- Short task 1: In the forum thread about the Parrot Bluetooth installation, which Parrot model does the Parrot site list as compatible with the Treo 650?

— START OF Source passage —

Next time I'm in Athens ....


----------



## elninho (Feb 9, 2007)

*Re: (mark_d_drake)*

deal !! http://****************.com/smile/emthup.gif


----------



## pjouvence (Feb 8, 2007)

*Re: Parrot / Audiocom Bluetooth Installation with Steering wheel control (mark_d_drake)*

I Mark,
I am on the way to do the install but after checking the parrot site, it looks like that my Treo 650 is only compatible with the CK3100 and not the CK3000. What do you think? Do you know if the install would be the same?
I will apreciate your input on that.
Thanks.
PJ


----------



## mark_d_drake (Aug 17, 2006)

*Re: Parrot / Audiocom Bluetooth Installation with Steering wheel control (pjouvence)*

Not sure.. I don't think the SW100C works with the 3100...
I've heard rumors (but been unable to confirm) of a forthcoming SW200C which would work with a 3100. 
I'm suprised the 650 is only compatible with the 3100.. Makes no sense to me, in general bluetooth is bluetooth, and any device that supports hands free profile should work ( of course there are execptions). As I recall, the guy I bought my rig from is in Santa Monica, might be worth contacting him and seeing if he can set up a 3000 for you to check your phone with). It doesn't need to be installed for that...
-Mark


----------



## pjouvence (Feb 8, 2007)

*Re: Parrot / Audiocom Bluetooth Installation with Steering wheel control (mark_d_drake)*

The phone will conect to the bluetooth but the voice dialing will not be suported by the parrot...


----------



## cccc2549 (Feb 21, 2007)

*Re: Parrot / Audiocom Bluetooth Installation with Steering wheel control (pjouvence)*

When I press the button on my steering wheel, it activates the voice dialing on my phone (t-Mobile MDA) and seems to work fine. I had already setup voice dialing on the phone just to save dialing. I read through the material and it said I could setup voice dialing through the parrot system, but couldn't see any advantage.
Jeff


----------



## sethworld (Mar 10, 2007)

— END OF Source passage —
— START OF Recorded information —

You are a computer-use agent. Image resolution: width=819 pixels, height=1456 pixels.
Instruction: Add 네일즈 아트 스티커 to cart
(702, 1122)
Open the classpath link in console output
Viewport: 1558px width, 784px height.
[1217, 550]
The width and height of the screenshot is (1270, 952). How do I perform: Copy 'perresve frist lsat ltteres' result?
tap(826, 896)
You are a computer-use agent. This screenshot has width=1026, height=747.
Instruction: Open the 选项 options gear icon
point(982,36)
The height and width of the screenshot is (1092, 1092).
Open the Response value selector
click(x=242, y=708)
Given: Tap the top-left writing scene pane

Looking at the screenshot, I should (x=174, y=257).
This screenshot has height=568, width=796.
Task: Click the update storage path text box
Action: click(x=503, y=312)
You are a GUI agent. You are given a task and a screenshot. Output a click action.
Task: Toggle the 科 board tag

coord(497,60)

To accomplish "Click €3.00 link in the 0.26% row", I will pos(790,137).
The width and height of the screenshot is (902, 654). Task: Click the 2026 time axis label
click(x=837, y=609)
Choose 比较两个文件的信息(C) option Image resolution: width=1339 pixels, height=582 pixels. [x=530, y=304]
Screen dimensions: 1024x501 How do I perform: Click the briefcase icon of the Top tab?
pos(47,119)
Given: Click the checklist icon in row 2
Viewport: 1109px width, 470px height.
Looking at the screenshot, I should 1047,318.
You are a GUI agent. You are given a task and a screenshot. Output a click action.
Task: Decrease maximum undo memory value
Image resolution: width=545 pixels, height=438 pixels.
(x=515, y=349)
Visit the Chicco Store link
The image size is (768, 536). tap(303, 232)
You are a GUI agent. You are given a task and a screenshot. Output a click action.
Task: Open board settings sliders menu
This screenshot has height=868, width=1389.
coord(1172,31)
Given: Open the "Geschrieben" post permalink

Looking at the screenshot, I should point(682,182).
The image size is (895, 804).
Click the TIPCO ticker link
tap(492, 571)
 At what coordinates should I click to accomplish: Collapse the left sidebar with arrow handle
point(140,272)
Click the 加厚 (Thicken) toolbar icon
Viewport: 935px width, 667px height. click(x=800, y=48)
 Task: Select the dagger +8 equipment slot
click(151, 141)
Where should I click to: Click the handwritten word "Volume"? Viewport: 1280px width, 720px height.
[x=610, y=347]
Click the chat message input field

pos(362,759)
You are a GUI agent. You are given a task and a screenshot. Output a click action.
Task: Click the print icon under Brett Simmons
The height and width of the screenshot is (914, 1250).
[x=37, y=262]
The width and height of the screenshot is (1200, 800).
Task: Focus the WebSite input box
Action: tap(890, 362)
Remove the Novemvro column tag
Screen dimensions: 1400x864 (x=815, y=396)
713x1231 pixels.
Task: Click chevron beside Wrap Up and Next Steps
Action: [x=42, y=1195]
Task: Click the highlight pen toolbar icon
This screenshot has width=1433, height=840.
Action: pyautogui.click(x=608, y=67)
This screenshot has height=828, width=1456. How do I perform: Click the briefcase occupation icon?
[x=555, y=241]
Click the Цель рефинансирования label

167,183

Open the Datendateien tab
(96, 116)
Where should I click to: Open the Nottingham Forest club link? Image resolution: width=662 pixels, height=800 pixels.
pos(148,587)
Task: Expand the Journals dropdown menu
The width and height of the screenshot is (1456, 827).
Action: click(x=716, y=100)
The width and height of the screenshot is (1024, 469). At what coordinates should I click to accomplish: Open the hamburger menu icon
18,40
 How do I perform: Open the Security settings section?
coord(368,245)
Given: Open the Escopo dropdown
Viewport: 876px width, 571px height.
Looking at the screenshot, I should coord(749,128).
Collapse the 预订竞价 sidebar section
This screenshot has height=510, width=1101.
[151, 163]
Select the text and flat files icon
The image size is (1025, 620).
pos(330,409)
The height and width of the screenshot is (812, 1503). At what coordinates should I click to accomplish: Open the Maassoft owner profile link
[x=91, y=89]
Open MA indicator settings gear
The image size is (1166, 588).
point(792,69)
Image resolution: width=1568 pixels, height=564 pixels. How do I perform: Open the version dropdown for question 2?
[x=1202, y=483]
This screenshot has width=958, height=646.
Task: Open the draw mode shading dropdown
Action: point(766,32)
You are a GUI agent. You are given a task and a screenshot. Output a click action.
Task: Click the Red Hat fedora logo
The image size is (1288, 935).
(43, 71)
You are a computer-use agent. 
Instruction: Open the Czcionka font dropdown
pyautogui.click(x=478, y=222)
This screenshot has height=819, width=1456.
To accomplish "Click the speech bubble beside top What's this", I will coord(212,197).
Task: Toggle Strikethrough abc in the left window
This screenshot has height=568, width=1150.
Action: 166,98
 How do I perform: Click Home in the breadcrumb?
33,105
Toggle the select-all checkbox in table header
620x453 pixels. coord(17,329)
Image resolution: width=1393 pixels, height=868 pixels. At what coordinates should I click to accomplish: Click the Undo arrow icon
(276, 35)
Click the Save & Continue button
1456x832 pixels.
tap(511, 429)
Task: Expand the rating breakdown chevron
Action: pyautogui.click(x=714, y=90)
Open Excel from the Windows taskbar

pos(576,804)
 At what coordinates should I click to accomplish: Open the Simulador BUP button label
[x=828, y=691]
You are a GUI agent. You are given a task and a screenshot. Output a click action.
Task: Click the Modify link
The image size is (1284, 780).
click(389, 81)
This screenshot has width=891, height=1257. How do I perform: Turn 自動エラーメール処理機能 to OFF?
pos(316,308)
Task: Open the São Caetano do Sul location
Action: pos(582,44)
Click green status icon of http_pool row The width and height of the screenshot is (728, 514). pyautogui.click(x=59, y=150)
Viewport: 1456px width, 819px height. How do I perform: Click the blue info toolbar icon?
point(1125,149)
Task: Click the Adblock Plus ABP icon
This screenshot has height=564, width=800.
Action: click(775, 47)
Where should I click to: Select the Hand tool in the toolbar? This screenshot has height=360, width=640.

— END OF Recorded information —

- Short task 2: Starting at the first line of the records and stopping after the line that contains "tap(826, 896)", write those lines out again with "Instruction" renamed to "Directive" and nothing else changed.

- Correct output 1: The CK3100.

- Correct output 2:
You are a computer-use agent. Image resolution: width=819 pixels, height=1456 pixels.
Directive: Add 네일즈 아트 스티커 to cart
(702, 1122)
Open the classpath link in console output
Viewport: 1558px width, 784px height.
[1217, 550]
The width and height of the screenshot is (1270, 952). How do I perform: Copy 'perresve frist lsat ltteres' result?
tap(826, 896)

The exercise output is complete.